Para una versión vegana, sustituye el queso crema por un queso vegetal de anacardos y usa nata vegetal para montar, ajustando las cantidades para conseguir la textura adecuada.

También puedes aromatizar el relleno con otros cítricos como naranja o lima, o añadir especias suaves como canela o cardamomo para dar un toque diferente.

❓ Preguntas frecuentes

¿Puedo usar otro tipo de queso en lugar de queso crema? Sí, aunque el queso crema es ideal por su textura y sabor, puedes probar con requesón batido o mascarpone para variaciones de textura y sabor.

¿Es necesario usar un molde desmontable?

Es recomendable para facilitar el desmoldado, pero si no tienes, puedes usar un molde normal y cubrir la base con papel de horno para ayudar.

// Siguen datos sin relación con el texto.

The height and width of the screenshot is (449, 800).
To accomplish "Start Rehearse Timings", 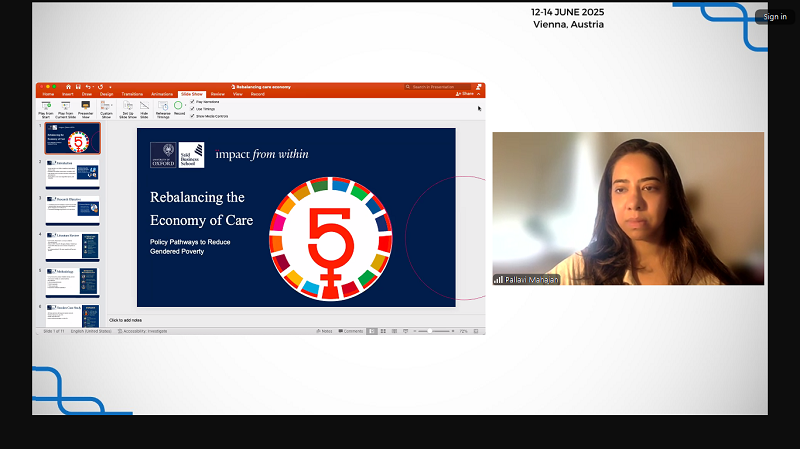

¿Cómo evitar que el cheesecake se agriete?

Cocinar a temperatura baja y evitar sobrebatir la mezcla ayuda a prevenir grietas. También dejar reposar el cheesecake dentro del horno apagado con la puerta entreabierta reduce cambios bruscos de temperatura.

¿Puedo congelar el cheesecake?

Sí, se puede congelar bien envuelto en film transparente y en un recipiente hermético. Para consumir, descongela en la nevera durante 24 horas.